Lihatlah misal bagaimana masyarakat begitu
ngos-ngosan dijejali ragam informasi yang saling bertabrakan jelang Pilpres
kemarin. Akhirnya, media mana yang kita asup, sekaligus bekal isi kepala kita dalam
mencernanya, menjadi penentu jenis opini macam apa yang kemudian bersemayam di
kepala kita.
****
Sebagai sebuah lembaga teknologi informasi yang
massif, media massa selalu sanggup membentuk opini orang. Tanpa menafikan
posisi media cetak, selain sosmed, televisi merupakan avant-garde-nya.
Opini-opini yang dicitrakan itu bisa berupa apa saja, yang berbasis jurnalistik
investigatif atau sekadar provokatif, yang bertanggungjawab hingga abal-abal.

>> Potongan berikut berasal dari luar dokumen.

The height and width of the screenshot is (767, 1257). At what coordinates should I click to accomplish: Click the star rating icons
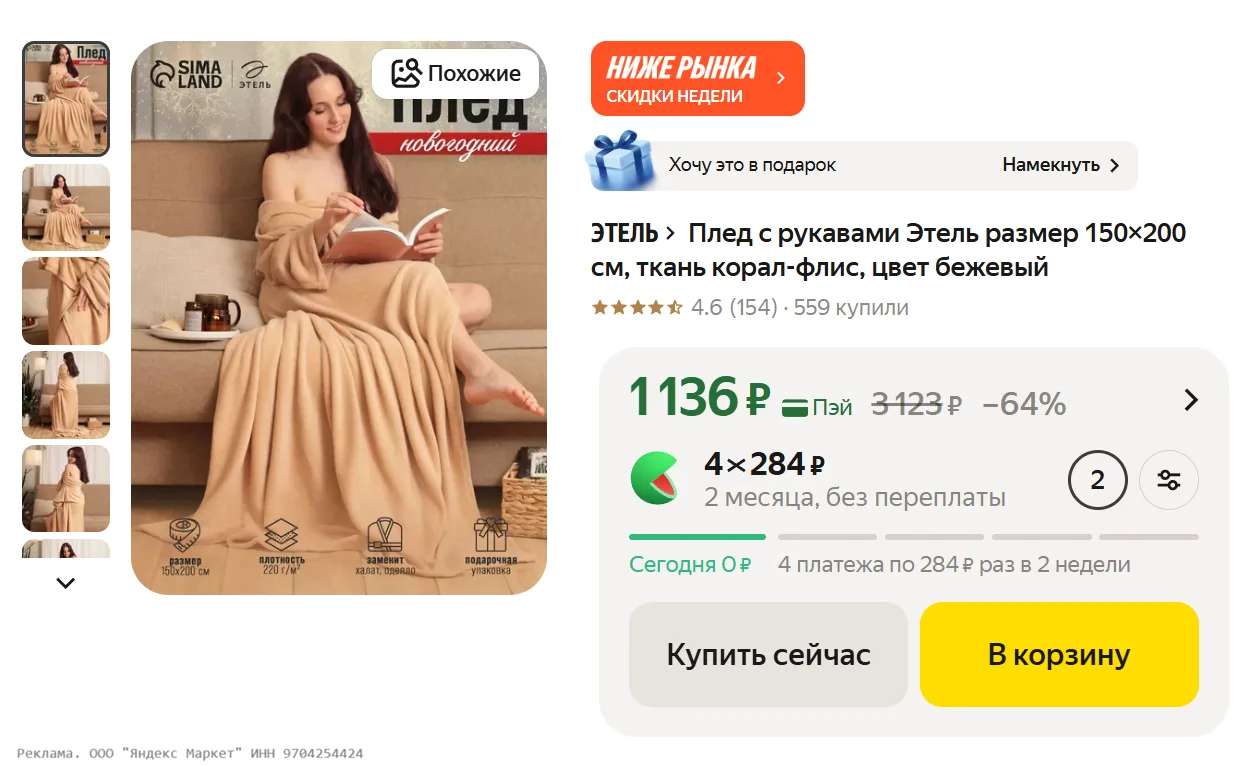pyautogui.click(x=637, y=308)
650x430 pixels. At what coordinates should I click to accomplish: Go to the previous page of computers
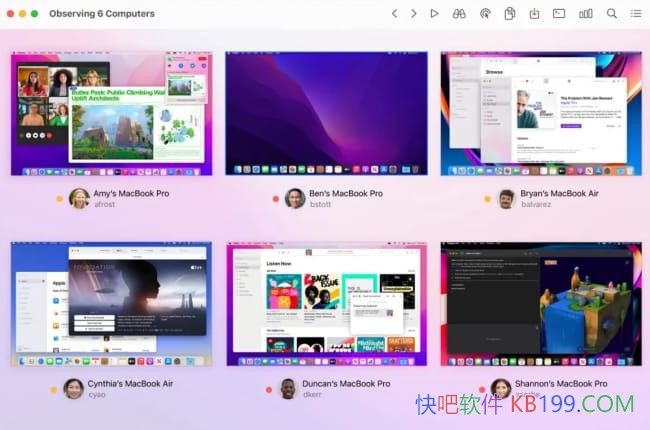pyautogui.click(x=394, y=14)
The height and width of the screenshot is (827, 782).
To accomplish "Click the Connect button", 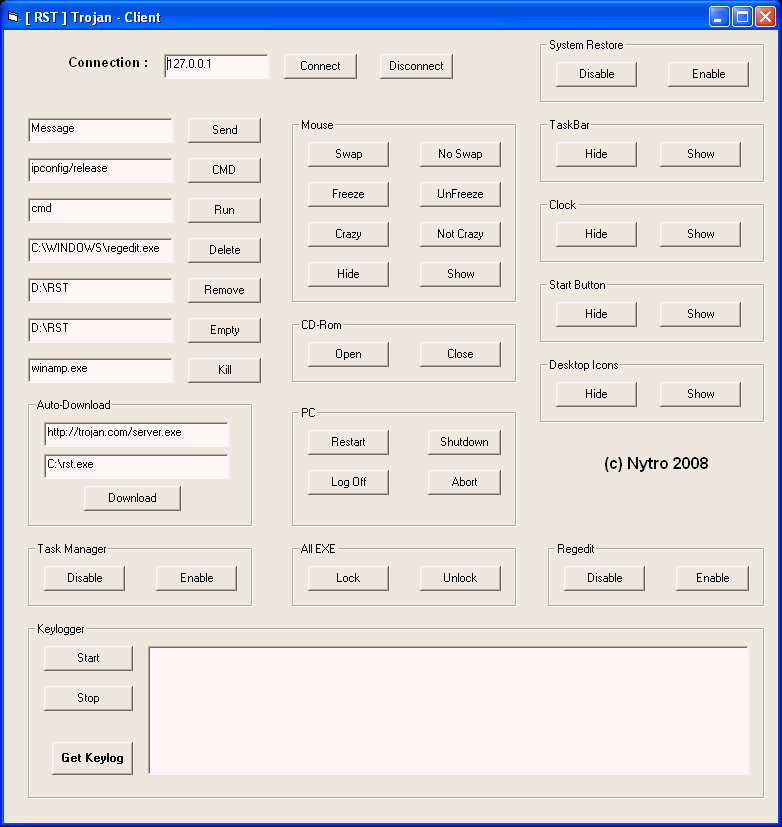I will pos(320,66).
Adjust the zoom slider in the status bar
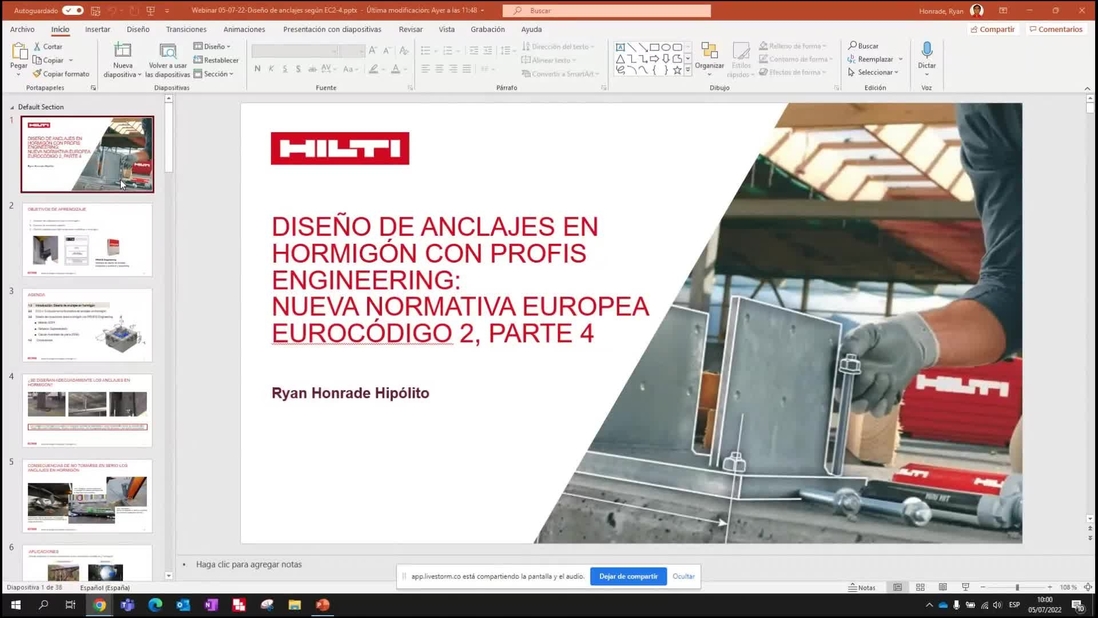This screenshot has height=618, width=1098. [x=1017, y=587]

Kita tentu tidak pikun-pikun amat untuk
mengingat bagaimana media massa berhasil mengorbitkan Sinta dan Jojo jadi
selebritis dalam semalam berkat media massa bernama Youtube. Kita pun
ingat sosok Norman Kamaru, yang mendendangkan lagu India sambil joget-joget di
kantor polisi saat bertugas, yang sontak melesat bagai meteor dalam hitungan
hari.
Lalu kini, kita ternganga menyaksikan sosok
Nini, penjual getuk asal Indramayu, yang mulanya diorbitkan oleh Twitter,
beberapa hari ini berubah total berkat “kebaikan hati” media massa. Nini yang “orang kampung” kini telah di-make
over, diajari table manner seperti tata cara makan steak
dengan pisau di tangan kanan dan garpu di tangan kiri. Tentu, Nini juga telah disulap
untuk mengolah gesture ala public figure alias selebritis, plus
sentuhan ajaib super instant ala dunia entertainment untuk menyanyi
dan bergoyang di atas panggung. Mungkin saja, beberapa waktu ke depan, kita
akan diberondong “peluru ajaib” sebuah jogetan bernama Joget Getuk.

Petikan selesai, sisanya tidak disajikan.